6.5 Conclusion

This chapter walked through a complete data cleaning pipeline — from raw event-level data to a polished employee-level data frame. Along the way, we:

Filtered the data to focus on employees with sufficient service history
Aggregated 740 absence events into per-employee summaries
Recoded numeric variables into readable categorical labels
Created new derived variables (College, High absenteeism)
Converted character columns to factors for modeling

The cleaned dataset is now saved and ready for use. In the next chapters, we will visualize these employee-level patterns (Chapters 7–8) and build models to predict high absenteeism (Chapters 9–10).

6.5.1 Complete Code Listing

Below is the complete R code used in this chapter as a single script. You can copy this code into a Quarto document (.qmd file), render it, and reproduce all of the data cleaning from this chapter.

Complete Code

# -------------------------------------------
# 1. Load packages and data
# -------------------------------------------
if(!require("pacman")) install.packages("pacman")
pacman::p_load("tidyverse", "psych", "lubridate")

# Load the raw dataset
absenteeism <- read_delim(
  "https://ljkelly3141.github.io/datasets/bi-book/Absenteeism_at_work.csv",
  delim = ";"
)

# -------------------------------------------
# 2. Create a custom MODE function
# -------------------------------------------
# Returns the most frequently occurring value
MODE <- function(x) {
  names(sort(-table(x)))[1] |> as.numeric()
}

# -------------------------------------------
# 3. Filter by service time
# -------------------------------------------
# Keep only employees with 6+ months of service
Absenteeism.by.employee <- absenteeism |>
  filter(`Service time` >= 6)

# -------------------------------------------
# 4. Aggregate data by employee
# -------------------------------------------
# Compute per-employee summaries within groups
Absenteeism.by.employee <- Absenteeism.by.employee |>
  group_by(ID) |>
  mutate(`Most common reason for absence` = MODE(`Reason for absence`),
         `Month of absence` = MODE(`Month of absence`),
         `Day of the week` = MODE(`Day of the week`),
         Education = max(Education),
         `Absenteeism time in hours` =
           sum(`Absenteeism time in hours`)/`Service time`,
         `Number of absence` = n()/`Service time`)
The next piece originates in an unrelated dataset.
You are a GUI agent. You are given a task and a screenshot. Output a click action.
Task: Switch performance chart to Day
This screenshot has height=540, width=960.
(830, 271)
# -------------------------------------------
# 5. Collapse to one row per employee
# -------------------------------------------
Absenteeism.by.employee <- Absenteeism.by.employee |>
  group_by(ID) |>
  summarise(across(everything(), mean))

# -------------------------------------------
# 6. Convert day/month to readable labels
# -------------------------------------------
Absenteeism.by.employee <- Absenteeism.by.employee |>
  mutate(
    `Day of the week`  =
      wday(`Day of the week` + 1, label = TRUE) |> as.character(),
    `Month of absence` =
      month(
        ymd(010101) + months(`Month of absence` - 1),
        label = TRUE, abbr = TRUE
      ) |> as.character()
  )

# -------------------------------------------
# 7. Select key variables
# -------------------------------------------
Absenteeism.by.employee <- Absenteeism.by.employee |>
  select(ID, `Number of absence`, `Absenteeism time in hours`,
         `Most common reason for absence`, `Month of absence`,
         `Day of the week`, `Body mass index`, Age,
         `Social smoker`, `Social drinker`, Son, Pet, Education)

# -------------------------------------------
# 8. Recode binary/count variables
# -------------------------------------------
Absenteeism.by.employee <- Absenteeism.by.employee |>
  mutate(`Social smoker` = ifelse(`Social smoker` == 0,
                         "Non-smoker", "Smoker"),
         `Social drinker` = ifelse(`Social drinker` == 0,
                         "Non-drinker", "Social drinker"),
         Children = ifelse(Son == 0, "Non-parent", "Parent"),
         Pet = ifelse(Pet == 0, "No Pet(s)", "Pet(s)")) |>
  select(-Son, -ID)

# -------------------------------------------
# 9. Simplify education levels
# -------------------------------------------
Absenteeism.by.employee <- Absenteeism.by.employee |>
  mutate(
    College = ifelse(Education >= 2, "college", "high school"),
    Education = factor(Education) |>
      fct_recode("high school" = "1", "graduate" = "2",
                 "postgraduate" = "3", "master and doctor" = "4")
  )

# -------------------------------------------
# 10. Categorize absenteeism (high vs. low)
# -------------------------------------------
Absenteeism.by.employee <- Absenteeism.by.employee |>
  mutate(`High absenteeism` =
    ifelse(`Absenteeism time in hours` >= median(`Absenteeism time in hours`),
           "High Absenteeism", "Low Absenteeism"))

# -------------------------------------------
# 11. Convert characters to factors
# -------------------------------------------
Absenteeism.by.employee <- Absenteeism.by.employee |>
  mutate(across(where(is_character), as_factor))

# -------------------------------------------
# 12. Save the cleaned data
# -------------------------------------------
write.csv(Absenteeism.by.employee,
          file = "data/Absenteeism_by_employee_1.csv",
          row.names = FALSE)